About MineralFields, Pathway and First Canadian Securities ®
MineralFields Group (a division of Pathway Asset Management), based in Toronto, Vancouver, Montreal and Calgary, is a mining fund with significant assets under administration that offers its tax-advantaged super flow-through limited partnerships to investors throughout Canada as well as hard-dollar resource limited partnerships to investors throughout the world. Pathway Asset Management also specializes in the manufacturing and distribution of structured products and mutual funds (including the Pathway Multi Series Funds Inc. corporate-class mutual fund series). Information about MineralFields Group is available at www.mineralfields.com. First Canadian Securities ® (a division of Limited Market Dealer Inc.) is active in leading resource financings (both flow-through and hard dollar PIPE financings) on competitive, effective and service-friendly terms, and offers investment banking, mergers and acquisitions, and mining industry consulting, services to resource companies. MineralFields and Pathway have financed several hundred mining and oil and gas exploration companies to date through First Canadian Securities ®.

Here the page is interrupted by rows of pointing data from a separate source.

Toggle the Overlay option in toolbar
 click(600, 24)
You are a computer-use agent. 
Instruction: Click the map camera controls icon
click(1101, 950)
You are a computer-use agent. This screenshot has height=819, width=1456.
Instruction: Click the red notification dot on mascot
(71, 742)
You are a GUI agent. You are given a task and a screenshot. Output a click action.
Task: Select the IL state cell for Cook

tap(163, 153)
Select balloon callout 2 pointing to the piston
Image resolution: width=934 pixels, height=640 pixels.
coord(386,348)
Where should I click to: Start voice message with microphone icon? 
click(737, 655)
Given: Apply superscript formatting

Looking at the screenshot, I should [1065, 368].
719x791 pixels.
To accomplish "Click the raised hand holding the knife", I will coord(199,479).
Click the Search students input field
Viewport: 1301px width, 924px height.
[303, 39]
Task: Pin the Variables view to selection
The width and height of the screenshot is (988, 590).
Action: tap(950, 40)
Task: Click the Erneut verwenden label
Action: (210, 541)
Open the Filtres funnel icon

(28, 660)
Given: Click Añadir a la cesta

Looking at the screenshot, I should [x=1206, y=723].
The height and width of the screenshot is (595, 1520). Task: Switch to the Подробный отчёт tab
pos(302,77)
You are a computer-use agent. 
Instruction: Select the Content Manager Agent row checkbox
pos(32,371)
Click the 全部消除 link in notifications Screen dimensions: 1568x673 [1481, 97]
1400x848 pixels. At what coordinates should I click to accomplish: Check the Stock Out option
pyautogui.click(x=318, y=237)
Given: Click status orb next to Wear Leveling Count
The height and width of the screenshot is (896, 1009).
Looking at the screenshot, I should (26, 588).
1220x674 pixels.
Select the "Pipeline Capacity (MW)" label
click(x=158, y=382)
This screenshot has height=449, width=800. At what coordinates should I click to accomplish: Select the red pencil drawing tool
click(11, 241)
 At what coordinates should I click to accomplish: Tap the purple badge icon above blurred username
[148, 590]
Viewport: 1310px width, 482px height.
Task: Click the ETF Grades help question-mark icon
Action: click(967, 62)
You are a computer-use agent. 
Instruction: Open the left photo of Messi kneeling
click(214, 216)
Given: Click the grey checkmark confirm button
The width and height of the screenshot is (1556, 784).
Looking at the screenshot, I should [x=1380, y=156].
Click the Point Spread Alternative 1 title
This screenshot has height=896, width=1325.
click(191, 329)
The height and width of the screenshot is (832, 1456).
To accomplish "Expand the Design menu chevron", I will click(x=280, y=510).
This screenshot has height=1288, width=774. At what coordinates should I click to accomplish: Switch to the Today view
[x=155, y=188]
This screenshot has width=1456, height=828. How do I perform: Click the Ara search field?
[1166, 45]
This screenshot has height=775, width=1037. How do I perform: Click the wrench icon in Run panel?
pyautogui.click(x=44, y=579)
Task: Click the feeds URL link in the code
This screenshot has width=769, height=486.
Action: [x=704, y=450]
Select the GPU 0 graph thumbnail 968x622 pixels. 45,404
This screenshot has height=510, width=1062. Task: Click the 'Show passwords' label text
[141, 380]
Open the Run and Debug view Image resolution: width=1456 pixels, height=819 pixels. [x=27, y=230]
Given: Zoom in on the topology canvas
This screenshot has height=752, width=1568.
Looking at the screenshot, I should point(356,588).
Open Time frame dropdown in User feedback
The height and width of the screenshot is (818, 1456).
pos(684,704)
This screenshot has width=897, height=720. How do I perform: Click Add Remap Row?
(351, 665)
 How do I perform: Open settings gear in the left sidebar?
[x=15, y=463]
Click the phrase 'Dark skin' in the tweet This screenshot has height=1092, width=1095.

Neither the TSX Venture Exchange nor its Regulation Services Provider (as that term is defined in the policies of the TSX Venture Exchange) accepts responsibility for the adequacy or accuracy of this release.
The forward-looking information contained in this press release is made as of the date of this press release and, except as required by applicable law GWR does not undertake any obligation to update publicly or to revise any of the included forward-looking information, whether as a result of new information, future events or otherwise. By its very nature, such forward-looking information requires GWR to make assumptions that may not materialize or that may not be accurate. This forward-looking information is subject to known and unknown risks and uncertainties and other factors, which may cause actual results, levels of activity and achievements to differ materially from those expressed or implied by such information.